(Exercise instructions):
[1] Update the Thanksgiving planning column from the words containing "I say suggestions" through "pecan and pie.", putting "gelatin salad" in place of "cranberry sauce".
[2] In the Thanksgiving planning column, on what day does next week's food section come out?

Be thankful for the meal, not irritated, by making a Thanksgiving plan now
Addie Broyles, Relish Austin

If Christmas is for wish lists, Thanksgiving is for to-do lists.
For most cooks, hosting a large-scale turkey dinner is the most elaborate food event of the year, and only a magician with three microwaves could pull off all the planning, shopping and cooking from scratch the day of the feast.
Thanksgiving is still a week away, but now is a good time to make sure you and your kitchen are ready for the big dance.
Not hosting? Lucky you. But if you're asked to bring a dish to the dinner anyhow, you'll find some suggestions in this week's food section and next, which comes out on Monday instead of Wednesday, to help you decide what to bring.
I say suggestions because many folks' Thanksgiving dinner is as set as cranberry sauce in a can. The stuffing, the turkey, the sides, the pies. You know your family's drill. Some families won't tolerate any deviation from the standard menu, while others can get away with serving something other than turkey, stuffing, two sides (one green, one brown/white/cheesy) and a dessert that contains the words pumpkin, sweet potato or pecan and pie.

(Recorded data):
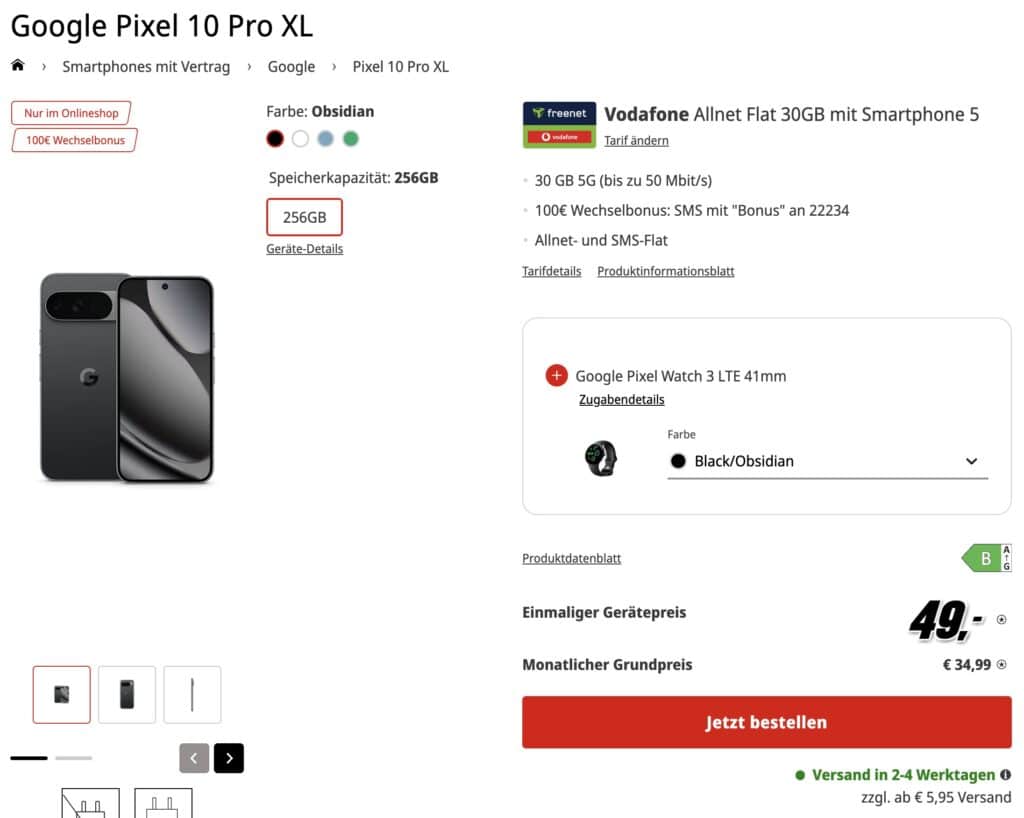Open the watch Farbe Black/Obsidian dropdown
This screenshot has width=1024, height=818.
coord(827,461)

(Outputs in order):
[1]
I say suggestions because many folks' Thanksgiving dinner is as set as gelatin salad in a can. The stuffing, the turkey, the sides, the pies. You know your family's drill. Some families won't tolerate any deviation from the standard menu, while others can get away with serving something other than turkey, stuffing, two sides (one green, one brown/white/cheesy) and a dessert that contains the words pumpkin, sweet potato or pecan and pie.

[2] On Monday instead of Wednesday.